Moreover, our study revealed that there was a noticeable trend showing a higher prevalence of deep endometriosis in women with external adenomyosis compared to those with internal adenomyosis (p = 0.067). This result aligns with a study by Bourdon et al., who identified a significantly higher proportion of DE in the external adenomyosis-affected group compared to the internal adenomyosis-affected group [23]. One potential histopathological explanation for this might be the invasion of adjacent pelvic endometriosis into the outer myometrium [24, 25]. As recently reported in detail by Zhang et al. [26], MRI offers a precise, non-invasive tool for diagnosing adenomyosis, as the different MRI phenotypes may each be potentially linked to different causes, symptoms, and patient outcomes [23, 24, 27]. Consequently, information on the specific subtype of adenomyosis could be crucial for tailoring appropriate treatment strategies. Based on our results we therefore favor the integration of the type of adenomyosis (internal adenomyosis, adenomyomas, external adenomyosis) into the #Enzian report. However, further research is needed to fully understand and validate the clinical benefits of our study’s findings.

This study has some limitations. Firstly, the patients enrolled in this study were primarily referred by our highly subspecialized gynecology department.
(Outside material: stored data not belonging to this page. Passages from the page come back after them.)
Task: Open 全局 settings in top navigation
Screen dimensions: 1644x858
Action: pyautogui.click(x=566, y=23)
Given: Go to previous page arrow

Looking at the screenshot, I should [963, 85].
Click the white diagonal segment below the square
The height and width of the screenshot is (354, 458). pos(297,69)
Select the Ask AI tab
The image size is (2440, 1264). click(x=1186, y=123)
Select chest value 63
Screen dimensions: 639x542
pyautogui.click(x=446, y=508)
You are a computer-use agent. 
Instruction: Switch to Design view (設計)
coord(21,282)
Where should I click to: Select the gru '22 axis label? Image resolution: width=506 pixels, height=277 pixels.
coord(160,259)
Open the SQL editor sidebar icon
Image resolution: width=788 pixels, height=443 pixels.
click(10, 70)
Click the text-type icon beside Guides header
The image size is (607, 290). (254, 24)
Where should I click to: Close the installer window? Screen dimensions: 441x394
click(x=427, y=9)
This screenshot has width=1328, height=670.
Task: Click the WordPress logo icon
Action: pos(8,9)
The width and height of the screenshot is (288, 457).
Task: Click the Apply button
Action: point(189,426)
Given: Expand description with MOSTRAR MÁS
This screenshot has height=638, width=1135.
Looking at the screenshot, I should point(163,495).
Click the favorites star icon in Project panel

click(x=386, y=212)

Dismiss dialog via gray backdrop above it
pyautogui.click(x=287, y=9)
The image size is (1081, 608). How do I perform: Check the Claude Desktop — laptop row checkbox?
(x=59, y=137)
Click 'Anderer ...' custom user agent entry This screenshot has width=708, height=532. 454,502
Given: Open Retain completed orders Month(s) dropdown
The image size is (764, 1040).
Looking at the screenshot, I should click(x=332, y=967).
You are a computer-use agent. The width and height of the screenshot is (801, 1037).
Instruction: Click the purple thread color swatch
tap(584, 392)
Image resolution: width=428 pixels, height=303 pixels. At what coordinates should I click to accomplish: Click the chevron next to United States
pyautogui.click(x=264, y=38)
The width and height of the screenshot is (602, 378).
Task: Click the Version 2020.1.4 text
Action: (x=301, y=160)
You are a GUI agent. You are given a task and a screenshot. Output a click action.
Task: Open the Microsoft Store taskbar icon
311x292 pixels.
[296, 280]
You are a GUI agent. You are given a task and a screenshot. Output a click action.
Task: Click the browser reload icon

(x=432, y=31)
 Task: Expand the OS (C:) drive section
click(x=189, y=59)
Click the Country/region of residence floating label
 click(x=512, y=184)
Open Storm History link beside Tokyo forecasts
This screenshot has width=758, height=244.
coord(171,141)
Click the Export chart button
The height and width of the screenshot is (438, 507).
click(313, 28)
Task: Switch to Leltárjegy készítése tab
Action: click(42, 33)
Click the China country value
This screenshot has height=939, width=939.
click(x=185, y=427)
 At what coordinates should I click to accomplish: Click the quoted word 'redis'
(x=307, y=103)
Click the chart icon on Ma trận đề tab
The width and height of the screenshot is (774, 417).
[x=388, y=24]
Consequently, there is a potential selection bias as these patients are more likely to have extensive endometriosis. Additionally, patients in the analysis of inter-reader agreement were diagnosed with endometriosis either through clinical suspicion based on gynecological examination and imaging or surgical confirmation, which also presents a potential selection bias. Furthermore, the small cohort of 45 patients with available surgical #Enzian scores and histopathology in the analysis of the diagnostic accuracy and the lack of blinding of surgeons to preoperative imaging findings could introduce bias. Lastly, the use of laparoscopy with histological confirmation as the gold standard for the second analysis, despite its known limitations, is another aspect to consider.

Conclusion

In summary, our study further explored the role of MRI in assessing endometriosis using the #Enzian classification. We found strong agreement among readers in most compartments, indicating the reliability of MRI interpretations. Diagnostic accuracy of MRI for identifying endometriosis was mostly good, with some challenges in evaluating peritoneal lesions and the tubo-ovarian condition. The potential correlation of external adenomyosis with the presence of DE adds a new aspect to our understanding of adenomyosis phenotypes. We therefore advocate for the inclusion of information about the presence or absence of a sactosalpinx to improve the diagnostic accuracy of the tubo-ovarian condition and the subtype of adenomyosis to value the different phenotypes of adenomyosis in the mr#Enzian classification. Our findings demonstrate MRI’s potential in comprehensive endometriosis diagnosis, prompting continued exploration for enhanced accuracy and patient care.